> Teks Sumber
------------------------------------------------
ALLAH Subhanahu wa Ta’ala menciptakan manusia dalam ukuran yang sangat kecil jika dibandingkan dengan alam raya yang mengelilinginya dari berbagai arah. Langit yang bertingkat-tingkat dan gunung-gunung yang menjulang tinggi, punya peran besar dalam menyadarkan manusia akan kekerdilan dirinya, sehingga hal itu dapat menghapus kesombongan yang ada pada dirinya.
Allah berfirman, “Janganlah kamu berjalan di muka bumi ini dengan sombong, karena sesungguhnya kamu sekali-kali tidak dapat menembus bumi dan sekali-kali kamu tidak akan sampai setinggi gunung.” (al-Israa’: 37).
Allah juga menciptakan manusia dalam keadaan yang lemah, sebagaimana firman-Nya, “…Dan manusia dijadikan bersifat lemah.” (an-Nisaa’: 28).
Allah telah menciptakan manusia dalam keadaan lemah dalam segala hal, sehingga ia tidak pernah mampu melawan godaan-godaan setan. Tidak mampu melawan hawa nafsunya. Lemah di hadapan harta. Lemah di hadapan lawan jenisnya. Lemah di hadapan popularitas dan gemerlap cahaya. Lemah jasmaninya: tidak mampu menentang kekuasaan “sang tidur”, dapat dikalahkan dengan mudah oleh berbagai virus, dan sebagainya.
Beranjak dari hal itu, maka hakikat manusia adalah makhluk yang lemah. Seluruh wujud perlawanan terhadap hal-hal seperti yang baru disebutkan, hanyalah berkat kemurahan dan pertolongan Allah. Seandainya Allah membiarkannya dengan kelemahannya, sungguh ia tidak akan pernah mampu melawan hawa nafsu melihat yang diharamkan, atau hawa nafsu untuk memiliki harta yang haram, dan badannya juga tidak akan mampu melawan penyakit apapun.
Allah berfirman, “...Kalau bukan karena karunia Allah dan rahmat-Nya kepada kamu sekalian, niscaya tidak seorang pun dari kamu bersih (dari perbuatan-perbuatan keji dan mungkar itu) selama-lamanya…” (an-Nuur: 21).*/Dr. Majdi Al-Hilali, terangkum dalam bukunya Adakah Berhala pada Diri Kita?
------------------------------------------------
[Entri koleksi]
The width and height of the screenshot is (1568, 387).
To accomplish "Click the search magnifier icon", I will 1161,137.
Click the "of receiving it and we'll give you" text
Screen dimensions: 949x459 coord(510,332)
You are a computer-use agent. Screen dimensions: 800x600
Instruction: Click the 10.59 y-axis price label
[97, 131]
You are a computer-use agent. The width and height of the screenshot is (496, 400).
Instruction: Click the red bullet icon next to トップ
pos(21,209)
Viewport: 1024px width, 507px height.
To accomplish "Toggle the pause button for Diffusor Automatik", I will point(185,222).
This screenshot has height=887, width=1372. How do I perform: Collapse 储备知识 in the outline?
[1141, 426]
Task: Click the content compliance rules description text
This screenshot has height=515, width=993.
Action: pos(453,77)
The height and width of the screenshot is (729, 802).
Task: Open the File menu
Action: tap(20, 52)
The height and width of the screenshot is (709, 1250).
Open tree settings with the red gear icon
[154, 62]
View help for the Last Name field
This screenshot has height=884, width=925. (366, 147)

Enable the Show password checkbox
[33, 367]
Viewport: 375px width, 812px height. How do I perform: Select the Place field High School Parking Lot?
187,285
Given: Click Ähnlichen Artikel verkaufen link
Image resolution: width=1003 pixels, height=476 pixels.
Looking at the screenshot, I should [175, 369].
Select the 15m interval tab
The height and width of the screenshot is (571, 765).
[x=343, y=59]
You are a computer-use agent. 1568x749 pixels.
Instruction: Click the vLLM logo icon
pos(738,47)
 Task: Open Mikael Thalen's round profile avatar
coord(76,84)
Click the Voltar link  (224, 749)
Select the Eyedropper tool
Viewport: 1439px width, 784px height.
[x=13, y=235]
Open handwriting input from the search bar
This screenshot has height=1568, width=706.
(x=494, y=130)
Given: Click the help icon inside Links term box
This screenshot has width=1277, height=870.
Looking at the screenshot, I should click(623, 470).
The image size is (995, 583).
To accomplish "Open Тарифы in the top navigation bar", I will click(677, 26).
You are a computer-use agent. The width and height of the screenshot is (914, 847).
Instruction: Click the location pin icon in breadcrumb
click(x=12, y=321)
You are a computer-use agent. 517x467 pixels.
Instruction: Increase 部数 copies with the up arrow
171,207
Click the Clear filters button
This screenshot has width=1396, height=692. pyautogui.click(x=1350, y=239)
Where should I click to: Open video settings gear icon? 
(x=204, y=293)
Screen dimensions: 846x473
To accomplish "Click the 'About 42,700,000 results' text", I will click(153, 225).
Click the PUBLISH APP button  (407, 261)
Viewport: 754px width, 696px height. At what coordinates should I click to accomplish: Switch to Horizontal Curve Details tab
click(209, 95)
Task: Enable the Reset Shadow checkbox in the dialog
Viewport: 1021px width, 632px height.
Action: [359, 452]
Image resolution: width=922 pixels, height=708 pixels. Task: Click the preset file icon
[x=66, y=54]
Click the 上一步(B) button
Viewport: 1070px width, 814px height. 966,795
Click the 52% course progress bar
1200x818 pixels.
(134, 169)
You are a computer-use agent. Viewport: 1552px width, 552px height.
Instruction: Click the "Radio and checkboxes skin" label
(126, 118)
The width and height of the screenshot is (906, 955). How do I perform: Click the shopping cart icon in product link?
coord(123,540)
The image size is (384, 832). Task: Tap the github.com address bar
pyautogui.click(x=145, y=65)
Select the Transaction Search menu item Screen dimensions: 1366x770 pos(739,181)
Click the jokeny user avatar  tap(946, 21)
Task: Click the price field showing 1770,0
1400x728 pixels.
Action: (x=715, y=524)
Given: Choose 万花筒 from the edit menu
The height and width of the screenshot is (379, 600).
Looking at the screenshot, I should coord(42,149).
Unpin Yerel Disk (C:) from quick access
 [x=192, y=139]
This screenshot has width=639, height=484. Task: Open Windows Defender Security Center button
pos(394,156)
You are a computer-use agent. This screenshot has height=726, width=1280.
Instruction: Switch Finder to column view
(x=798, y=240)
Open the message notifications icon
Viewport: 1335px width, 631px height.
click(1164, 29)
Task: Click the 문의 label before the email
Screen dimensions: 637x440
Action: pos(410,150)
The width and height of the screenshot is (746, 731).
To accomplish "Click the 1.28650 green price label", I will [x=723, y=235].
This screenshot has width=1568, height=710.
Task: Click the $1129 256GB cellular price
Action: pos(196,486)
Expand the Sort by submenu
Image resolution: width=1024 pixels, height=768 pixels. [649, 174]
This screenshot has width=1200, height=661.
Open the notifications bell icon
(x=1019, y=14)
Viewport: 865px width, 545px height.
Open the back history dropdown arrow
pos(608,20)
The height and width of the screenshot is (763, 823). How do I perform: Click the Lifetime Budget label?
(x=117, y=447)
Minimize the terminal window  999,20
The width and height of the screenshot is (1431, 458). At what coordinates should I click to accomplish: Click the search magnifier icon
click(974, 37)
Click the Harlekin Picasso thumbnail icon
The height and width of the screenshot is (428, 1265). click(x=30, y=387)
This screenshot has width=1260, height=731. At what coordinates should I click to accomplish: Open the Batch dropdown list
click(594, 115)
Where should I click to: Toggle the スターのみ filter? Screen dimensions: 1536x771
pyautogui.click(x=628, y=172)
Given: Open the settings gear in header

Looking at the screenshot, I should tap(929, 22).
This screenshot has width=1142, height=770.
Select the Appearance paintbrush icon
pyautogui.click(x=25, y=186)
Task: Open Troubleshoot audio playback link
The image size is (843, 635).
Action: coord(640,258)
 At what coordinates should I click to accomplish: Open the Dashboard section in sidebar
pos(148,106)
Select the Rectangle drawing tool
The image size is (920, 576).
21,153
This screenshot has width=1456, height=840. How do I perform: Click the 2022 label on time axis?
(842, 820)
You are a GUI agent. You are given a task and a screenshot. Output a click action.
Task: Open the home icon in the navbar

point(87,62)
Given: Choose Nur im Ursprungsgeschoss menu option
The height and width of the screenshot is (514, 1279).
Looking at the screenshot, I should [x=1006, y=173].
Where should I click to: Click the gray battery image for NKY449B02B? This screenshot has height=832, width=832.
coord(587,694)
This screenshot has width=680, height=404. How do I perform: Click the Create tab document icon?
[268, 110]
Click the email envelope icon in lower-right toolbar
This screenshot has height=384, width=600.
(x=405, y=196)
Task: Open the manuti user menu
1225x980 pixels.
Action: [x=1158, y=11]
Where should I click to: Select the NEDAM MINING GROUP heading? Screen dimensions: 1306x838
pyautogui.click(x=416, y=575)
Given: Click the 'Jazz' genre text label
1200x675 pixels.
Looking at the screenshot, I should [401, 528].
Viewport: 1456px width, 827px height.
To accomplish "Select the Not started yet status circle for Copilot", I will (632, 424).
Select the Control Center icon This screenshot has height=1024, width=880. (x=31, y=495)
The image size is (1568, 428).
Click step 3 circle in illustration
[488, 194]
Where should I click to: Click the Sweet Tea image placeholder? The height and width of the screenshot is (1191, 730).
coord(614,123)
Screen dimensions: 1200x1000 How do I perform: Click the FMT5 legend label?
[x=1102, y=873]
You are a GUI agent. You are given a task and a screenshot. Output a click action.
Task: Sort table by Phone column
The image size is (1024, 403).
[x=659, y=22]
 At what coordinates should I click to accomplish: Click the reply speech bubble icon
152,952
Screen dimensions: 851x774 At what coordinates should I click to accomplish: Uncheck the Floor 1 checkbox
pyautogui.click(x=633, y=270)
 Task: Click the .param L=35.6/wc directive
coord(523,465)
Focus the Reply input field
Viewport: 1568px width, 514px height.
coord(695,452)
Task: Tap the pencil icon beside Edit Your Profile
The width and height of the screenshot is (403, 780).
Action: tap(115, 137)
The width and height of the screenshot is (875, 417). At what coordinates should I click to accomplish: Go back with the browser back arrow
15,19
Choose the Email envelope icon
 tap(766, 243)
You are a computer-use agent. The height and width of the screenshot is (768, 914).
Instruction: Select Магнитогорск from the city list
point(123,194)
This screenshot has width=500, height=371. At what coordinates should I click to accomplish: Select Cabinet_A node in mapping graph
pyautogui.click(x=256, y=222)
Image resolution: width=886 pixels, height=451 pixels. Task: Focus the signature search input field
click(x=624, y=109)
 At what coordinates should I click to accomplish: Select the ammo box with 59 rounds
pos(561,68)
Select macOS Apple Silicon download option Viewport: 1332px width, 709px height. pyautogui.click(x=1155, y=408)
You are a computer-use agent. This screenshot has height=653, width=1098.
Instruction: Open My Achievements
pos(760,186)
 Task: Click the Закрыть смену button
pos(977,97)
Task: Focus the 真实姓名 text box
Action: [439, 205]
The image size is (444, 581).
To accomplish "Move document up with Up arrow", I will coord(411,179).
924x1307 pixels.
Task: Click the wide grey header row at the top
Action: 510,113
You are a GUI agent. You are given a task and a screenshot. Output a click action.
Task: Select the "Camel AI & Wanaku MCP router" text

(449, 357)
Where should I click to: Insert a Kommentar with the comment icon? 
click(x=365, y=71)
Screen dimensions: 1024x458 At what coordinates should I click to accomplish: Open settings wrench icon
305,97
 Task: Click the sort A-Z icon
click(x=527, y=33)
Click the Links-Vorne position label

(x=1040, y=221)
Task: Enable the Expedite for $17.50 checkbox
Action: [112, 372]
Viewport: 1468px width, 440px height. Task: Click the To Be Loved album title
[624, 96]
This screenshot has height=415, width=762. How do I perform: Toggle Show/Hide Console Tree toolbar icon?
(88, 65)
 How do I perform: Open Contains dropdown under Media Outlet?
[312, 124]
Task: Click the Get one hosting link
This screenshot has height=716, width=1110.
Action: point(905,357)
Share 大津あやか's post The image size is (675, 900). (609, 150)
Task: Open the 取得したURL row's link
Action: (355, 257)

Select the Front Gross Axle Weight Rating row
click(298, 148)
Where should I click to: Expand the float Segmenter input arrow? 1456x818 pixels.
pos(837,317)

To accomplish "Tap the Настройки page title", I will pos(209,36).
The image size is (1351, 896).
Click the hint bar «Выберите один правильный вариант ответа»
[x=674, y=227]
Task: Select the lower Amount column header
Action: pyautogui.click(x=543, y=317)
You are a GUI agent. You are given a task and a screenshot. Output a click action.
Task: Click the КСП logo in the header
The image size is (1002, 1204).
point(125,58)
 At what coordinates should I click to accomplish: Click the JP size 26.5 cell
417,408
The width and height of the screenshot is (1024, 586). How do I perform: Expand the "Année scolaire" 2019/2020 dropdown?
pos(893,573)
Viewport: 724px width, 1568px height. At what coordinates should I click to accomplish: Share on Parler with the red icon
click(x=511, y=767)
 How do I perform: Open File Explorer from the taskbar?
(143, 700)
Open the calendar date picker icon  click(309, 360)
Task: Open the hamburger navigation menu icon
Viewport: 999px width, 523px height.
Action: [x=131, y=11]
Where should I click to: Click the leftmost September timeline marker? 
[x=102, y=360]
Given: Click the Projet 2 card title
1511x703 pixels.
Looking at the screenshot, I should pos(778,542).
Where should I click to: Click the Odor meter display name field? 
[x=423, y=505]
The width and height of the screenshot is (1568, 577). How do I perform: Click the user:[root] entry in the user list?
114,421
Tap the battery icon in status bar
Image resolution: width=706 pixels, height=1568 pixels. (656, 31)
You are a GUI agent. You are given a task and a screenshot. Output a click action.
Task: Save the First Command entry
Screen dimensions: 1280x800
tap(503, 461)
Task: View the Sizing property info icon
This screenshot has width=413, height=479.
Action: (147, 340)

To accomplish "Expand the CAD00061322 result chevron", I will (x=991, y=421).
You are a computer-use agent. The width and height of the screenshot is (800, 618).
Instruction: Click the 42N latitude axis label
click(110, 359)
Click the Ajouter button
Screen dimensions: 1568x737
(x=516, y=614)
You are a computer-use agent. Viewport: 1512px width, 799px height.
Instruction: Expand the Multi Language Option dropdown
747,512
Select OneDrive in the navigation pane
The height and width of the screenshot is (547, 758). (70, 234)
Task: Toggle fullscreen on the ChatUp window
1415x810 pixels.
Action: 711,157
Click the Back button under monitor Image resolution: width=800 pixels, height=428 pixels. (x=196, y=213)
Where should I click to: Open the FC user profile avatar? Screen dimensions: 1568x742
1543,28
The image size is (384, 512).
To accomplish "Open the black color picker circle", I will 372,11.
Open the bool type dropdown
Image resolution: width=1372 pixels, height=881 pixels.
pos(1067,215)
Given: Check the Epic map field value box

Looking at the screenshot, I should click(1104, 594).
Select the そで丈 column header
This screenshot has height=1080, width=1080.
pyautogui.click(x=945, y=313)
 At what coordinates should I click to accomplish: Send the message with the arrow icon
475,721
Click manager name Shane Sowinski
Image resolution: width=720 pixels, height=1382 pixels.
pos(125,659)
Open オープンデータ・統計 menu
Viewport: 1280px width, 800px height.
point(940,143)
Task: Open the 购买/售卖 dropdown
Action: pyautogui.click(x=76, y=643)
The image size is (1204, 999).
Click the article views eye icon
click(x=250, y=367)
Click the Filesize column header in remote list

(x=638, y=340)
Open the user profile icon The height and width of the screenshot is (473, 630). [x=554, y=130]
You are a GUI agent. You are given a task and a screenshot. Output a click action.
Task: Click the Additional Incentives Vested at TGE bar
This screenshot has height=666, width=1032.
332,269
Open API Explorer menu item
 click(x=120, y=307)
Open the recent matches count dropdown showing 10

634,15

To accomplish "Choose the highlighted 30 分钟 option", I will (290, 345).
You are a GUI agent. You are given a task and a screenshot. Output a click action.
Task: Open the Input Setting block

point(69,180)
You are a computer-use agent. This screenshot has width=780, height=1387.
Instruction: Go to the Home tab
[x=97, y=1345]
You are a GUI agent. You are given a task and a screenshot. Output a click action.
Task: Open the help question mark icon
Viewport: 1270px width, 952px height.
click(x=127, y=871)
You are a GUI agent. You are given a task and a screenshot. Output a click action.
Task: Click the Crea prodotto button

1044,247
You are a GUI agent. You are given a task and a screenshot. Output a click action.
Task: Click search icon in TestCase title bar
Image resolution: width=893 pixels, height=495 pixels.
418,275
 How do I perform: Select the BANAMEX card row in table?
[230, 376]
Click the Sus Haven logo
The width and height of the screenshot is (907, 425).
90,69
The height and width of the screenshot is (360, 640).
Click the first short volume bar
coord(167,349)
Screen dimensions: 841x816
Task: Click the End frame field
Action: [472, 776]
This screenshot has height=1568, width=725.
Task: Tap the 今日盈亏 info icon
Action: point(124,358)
------------------------------------------------
> Tujuan Latihan
Kutip bagian teks sumber yang diawali kata-kata yang memuat "Allah juga menciptakan" dan diakhiri dengan "virus, dan sebagainya.". Gunakan hanya teks sumber sebagai acuan.

> Jawaban Tugas
Allah juga menciptakan manusia dalam keadaan yang lemah, sebagaimana firman-Nya, “…Dan manusia dijadikan bersifat lemah.” (an-Nisaa’: 28).
Allah telah menciptakan manusia dalam keadaan lemah dalam segala hal, sehingga ia tidak pernah mampu melawan godaan-godaan setan. Tidak mampu melawan hawa nafsunya. Lemah di hadapan harta. Lemah di hadapan lawan jenisnya. Lemah di hadapan popularitas dan gemerlap cahaya. Lemah jasmaninya: tidak mampu menentang kekuasaan “sang tidur”, dapat dikalahkan dengan mudah oleh berbagai virus, dan sebagainya.